You were sick, with some awful illness certain to take you from us. Why else would someone have abandoned you the way they did? It all made sense now. A monstrous act for a parent to abandon a child, no matter how sick, especially when your father and I wanted one so badly and never could have a child.
But we had you and that was enough. I held you while Dr. Chu siphoned off the blood he needed, swearing I’d always love you no matter what. Even if always was only another week or a month. I prepared myself for the inevitable, for learning the name of whatever disease you’d been born with.
Except it didn’t have a name; it wasn’t even a disease. The results of the second test came back and Dr. Chu wanted to do a third. I wouldn’t let him until he explained why. He showed me the first two blood tests, identical in all respects, with the results all out of whack. Numbers wildly askew to the point where they made no sense.
White counts, red counts, T cells, liver enzymes, kidney function—nothing was right.
There must be a mistake, I told him, even as I knew there couldn’t be, not two times in a row.
It’s impossible, Dr. Chu said, because if these numbers are correct, then your baby couldn’t possibly be alive.
But you were, at least for now. Miracles happen, don’t they, and the world is held together by fate. Fate dictated that I find you and fate dictated you would survive no matter what the numbers said.
But even miracles have their limits, and I resolved not to rely only on them. I scoured San Francisco for Chinese herbalists, practitioners of the most ancient medicine known to man. None of them would treat an infant. One, a mostly blind man, said yes, but he needed to examine you first, needed to know you by touch.

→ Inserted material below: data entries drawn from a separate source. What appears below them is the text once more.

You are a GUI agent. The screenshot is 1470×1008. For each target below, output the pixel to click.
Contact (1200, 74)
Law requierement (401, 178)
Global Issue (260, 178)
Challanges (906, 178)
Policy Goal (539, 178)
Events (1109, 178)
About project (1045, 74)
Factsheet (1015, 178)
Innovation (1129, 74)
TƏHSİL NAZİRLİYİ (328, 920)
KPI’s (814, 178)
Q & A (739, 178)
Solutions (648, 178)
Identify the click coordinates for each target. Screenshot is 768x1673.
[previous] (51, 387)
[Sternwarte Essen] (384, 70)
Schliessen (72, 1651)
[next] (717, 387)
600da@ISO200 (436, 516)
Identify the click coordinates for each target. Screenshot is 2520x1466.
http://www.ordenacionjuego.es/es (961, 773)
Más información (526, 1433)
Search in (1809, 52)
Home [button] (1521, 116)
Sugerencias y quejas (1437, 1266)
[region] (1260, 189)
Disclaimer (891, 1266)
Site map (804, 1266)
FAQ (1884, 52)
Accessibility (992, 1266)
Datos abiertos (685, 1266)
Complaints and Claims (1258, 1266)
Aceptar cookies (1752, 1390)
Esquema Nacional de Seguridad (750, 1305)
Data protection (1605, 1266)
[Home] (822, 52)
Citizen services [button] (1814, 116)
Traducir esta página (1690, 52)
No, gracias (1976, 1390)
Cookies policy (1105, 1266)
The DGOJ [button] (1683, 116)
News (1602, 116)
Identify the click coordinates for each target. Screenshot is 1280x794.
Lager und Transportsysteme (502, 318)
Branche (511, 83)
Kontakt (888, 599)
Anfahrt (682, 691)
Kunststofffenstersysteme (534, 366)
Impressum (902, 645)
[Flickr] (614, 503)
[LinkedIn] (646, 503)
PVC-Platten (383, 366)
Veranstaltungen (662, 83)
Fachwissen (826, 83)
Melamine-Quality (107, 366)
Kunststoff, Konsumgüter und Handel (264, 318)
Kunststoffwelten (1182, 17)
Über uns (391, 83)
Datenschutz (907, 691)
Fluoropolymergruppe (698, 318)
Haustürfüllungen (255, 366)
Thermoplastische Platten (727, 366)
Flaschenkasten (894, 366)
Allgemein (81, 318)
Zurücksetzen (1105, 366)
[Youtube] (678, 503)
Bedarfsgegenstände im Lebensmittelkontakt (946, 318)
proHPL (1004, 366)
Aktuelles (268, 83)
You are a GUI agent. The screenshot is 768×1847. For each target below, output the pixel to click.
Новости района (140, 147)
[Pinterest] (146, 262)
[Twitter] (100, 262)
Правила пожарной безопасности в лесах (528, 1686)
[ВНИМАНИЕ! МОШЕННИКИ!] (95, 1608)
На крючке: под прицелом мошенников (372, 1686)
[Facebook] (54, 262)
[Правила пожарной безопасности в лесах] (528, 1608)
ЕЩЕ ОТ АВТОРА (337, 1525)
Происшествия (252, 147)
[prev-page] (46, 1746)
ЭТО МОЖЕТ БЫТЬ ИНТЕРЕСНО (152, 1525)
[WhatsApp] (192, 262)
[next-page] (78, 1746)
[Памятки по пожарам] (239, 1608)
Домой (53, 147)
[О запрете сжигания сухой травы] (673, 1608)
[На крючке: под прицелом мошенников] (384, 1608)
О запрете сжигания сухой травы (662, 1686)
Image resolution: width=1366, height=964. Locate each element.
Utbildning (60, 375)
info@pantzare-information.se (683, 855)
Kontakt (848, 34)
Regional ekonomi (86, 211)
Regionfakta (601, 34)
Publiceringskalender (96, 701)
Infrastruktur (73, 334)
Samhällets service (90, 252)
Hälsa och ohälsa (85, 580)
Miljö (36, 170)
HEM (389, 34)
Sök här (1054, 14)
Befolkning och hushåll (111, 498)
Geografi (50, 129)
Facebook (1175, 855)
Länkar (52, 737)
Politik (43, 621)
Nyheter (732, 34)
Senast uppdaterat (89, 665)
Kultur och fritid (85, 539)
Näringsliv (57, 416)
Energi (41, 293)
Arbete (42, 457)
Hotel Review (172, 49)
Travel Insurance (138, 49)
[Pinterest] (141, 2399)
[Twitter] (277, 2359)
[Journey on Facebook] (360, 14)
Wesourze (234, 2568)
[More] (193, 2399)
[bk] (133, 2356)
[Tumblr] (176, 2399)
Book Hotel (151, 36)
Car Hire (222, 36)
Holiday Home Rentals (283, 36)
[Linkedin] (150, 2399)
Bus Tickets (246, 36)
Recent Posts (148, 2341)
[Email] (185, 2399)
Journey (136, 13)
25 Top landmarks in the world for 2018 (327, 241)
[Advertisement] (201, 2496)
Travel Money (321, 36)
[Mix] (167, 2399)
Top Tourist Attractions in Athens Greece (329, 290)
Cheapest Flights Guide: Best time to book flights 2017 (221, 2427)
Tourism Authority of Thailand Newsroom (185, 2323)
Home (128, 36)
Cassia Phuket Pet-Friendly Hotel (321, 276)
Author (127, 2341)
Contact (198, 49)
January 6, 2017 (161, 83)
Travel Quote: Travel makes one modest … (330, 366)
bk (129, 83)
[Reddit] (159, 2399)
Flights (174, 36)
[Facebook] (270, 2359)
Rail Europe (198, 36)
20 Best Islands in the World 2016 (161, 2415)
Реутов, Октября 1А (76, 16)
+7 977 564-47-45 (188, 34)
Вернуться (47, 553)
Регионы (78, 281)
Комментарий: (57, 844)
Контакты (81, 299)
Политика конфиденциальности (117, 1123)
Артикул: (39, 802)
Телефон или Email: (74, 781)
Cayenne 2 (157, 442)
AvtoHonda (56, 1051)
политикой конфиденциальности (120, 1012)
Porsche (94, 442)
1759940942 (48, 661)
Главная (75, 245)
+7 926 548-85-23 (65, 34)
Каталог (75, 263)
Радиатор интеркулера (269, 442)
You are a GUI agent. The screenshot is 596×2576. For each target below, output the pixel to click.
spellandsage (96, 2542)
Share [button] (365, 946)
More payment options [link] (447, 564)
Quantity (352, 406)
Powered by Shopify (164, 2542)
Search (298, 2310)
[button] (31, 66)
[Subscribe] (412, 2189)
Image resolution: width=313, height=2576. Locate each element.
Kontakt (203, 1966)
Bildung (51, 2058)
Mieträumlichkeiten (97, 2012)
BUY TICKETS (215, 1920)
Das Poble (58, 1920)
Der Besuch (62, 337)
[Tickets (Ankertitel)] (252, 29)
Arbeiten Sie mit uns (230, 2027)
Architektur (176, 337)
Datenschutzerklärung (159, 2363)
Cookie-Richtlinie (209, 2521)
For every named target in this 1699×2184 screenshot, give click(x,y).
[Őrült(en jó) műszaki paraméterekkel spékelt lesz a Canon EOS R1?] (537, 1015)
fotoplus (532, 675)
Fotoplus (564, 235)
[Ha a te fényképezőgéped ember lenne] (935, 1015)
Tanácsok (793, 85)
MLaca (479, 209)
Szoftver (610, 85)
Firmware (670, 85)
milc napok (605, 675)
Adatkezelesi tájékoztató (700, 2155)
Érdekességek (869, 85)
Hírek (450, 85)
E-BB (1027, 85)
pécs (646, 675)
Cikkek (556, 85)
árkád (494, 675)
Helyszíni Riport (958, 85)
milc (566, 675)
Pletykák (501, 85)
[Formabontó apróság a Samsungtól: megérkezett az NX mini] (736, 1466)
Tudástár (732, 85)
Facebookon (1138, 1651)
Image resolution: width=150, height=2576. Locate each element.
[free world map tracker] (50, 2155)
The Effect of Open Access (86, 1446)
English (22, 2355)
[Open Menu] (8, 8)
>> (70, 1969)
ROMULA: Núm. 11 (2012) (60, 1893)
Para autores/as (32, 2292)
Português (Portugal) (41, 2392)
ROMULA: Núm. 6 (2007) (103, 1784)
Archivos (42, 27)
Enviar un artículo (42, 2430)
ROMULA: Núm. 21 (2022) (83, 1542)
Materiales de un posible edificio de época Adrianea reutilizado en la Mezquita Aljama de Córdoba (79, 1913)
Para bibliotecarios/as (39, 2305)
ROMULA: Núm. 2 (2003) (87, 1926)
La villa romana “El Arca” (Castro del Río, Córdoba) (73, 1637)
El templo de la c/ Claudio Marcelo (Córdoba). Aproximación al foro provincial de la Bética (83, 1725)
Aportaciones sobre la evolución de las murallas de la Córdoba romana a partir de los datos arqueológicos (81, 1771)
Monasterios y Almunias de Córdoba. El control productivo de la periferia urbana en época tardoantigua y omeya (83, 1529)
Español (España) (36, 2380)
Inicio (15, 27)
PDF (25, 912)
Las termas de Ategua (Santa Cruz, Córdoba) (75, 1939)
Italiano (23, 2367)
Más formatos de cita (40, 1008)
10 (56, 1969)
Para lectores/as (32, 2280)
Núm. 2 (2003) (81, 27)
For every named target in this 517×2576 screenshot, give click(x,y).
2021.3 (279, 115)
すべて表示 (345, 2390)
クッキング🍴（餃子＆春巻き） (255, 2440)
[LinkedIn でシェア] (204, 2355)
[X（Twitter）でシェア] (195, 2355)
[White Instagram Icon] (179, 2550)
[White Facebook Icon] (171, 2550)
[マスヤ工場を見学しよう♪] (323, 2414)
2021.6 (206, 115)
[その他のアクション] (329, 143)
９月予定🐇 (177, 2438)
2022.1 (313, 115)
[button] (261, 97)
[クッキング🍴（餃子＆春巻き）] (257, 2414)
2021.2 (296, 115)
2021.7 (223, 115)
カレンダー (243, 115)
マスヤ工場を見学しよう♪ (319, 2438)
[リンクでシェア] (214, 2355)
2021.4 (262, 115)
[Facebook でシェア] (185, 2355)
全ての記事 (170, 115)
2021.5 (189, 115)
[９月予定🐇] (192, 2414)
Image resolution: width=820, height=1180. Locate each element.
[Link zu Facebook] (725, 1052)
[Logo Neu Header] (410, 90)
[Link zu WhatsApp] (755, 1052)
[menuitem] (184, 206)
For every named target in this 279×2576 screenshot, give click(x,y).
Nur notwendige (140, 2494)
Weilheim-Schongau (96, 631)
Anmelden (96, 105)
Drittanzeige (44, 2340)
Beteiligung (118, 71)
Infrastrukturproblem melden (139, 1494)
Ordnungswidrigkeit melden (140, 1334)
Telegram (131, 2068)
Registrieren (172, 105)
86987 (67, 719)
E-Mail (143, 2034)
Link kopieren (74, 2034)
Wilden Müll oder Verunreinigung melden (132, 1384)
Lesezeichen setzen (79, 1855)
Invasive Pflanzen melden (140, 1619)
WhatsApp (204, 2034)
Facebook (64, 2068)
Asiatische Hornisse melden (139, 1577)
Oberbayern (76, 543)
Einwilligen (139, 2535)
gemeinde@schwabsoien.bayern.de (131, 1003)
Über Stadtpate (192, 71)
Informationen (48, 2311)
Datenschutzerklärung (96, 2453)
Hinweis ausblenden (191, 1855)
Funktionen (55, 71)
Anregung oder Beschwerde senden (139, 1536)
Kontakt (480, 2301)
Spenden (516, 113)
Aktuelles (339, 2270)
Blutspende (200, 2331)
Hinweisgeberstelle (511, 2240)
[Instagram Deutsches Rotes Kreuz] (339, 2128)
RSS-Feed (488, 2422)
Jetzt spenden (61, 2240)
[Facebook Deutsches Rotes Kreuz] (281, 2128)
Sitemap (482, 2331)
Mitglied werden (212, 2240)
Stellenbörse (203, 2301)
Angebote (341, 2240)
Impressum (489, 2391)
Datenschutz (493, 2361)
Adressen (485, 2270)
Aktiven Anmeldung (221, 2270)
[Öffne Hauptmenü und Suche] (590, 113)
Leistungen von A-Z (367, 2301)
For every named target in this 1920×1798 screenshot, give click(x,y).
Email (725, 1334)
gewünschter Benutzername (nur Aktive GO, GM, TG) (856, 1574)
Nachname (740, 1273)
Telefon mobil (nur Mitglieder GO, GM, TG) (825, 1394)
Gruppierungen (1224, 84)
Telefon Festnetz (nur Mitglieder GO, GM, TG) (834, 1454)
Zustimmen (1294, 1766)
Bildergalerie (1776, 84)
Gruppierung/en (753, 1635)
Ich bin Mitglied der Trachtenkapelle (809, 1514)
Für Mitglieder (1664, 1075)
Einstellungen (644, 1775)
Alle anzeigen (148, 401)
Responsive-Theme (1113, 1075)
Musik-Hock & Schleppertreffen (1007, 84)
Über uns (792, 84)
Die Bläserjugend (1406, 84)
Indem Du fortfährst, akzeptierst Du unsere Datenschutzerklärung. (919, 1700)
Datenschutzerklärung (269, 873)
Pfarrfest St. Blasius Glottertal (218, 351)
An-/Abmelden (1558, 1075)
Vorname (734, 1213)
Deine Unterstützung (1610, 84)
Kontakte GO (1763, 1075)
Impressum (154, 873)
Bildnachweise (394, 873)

So I lifted you out of your stroller and placed you in his withered arms with scars from the years he’d spent in a Chinese prison. He ran his fingers over your face, your head, your chest, your arms and legs. I watched him start to quiver, then shake. I barely was able to take you from his grasp before he slammed backward against the wall, looking to be in the throes of some kind of seizure.
No! he spat out. No! Leave, you must leave!
In that moment I met his eyes and I knew he could see. Impossible, I know, but something had happened. Touching you had triggered something so deep inside him that his sight returned. But then, just as quickly, his gaze hazed over and he slumped down the wall to the floor, pale with shock. I put you back in the stroller and tried to help him but he wouldn’t let me. Just pushed me away, screaming in some Chinese dialect I didn’t recognize. To this day I don’t know what he was saying but I know he was scared, terrified.
I bundled you back in the car and drove straight to Dr. Chu. Night had fallen and he was just closing up his office. I blocked his way, wouldn’t let him pass until he told me the truth. I pressed him, left him no choice.
We went back inside, into his office. He only turned on a single light, kept glancing down at you in the stroller, his eyes not terrified like the old blind man’s, but wary and uncertain. The results of the third test mirrored the first two. Identical again, leading Dr. Chu to a conclusion that defied his Harvard education and fifty years of medical experience.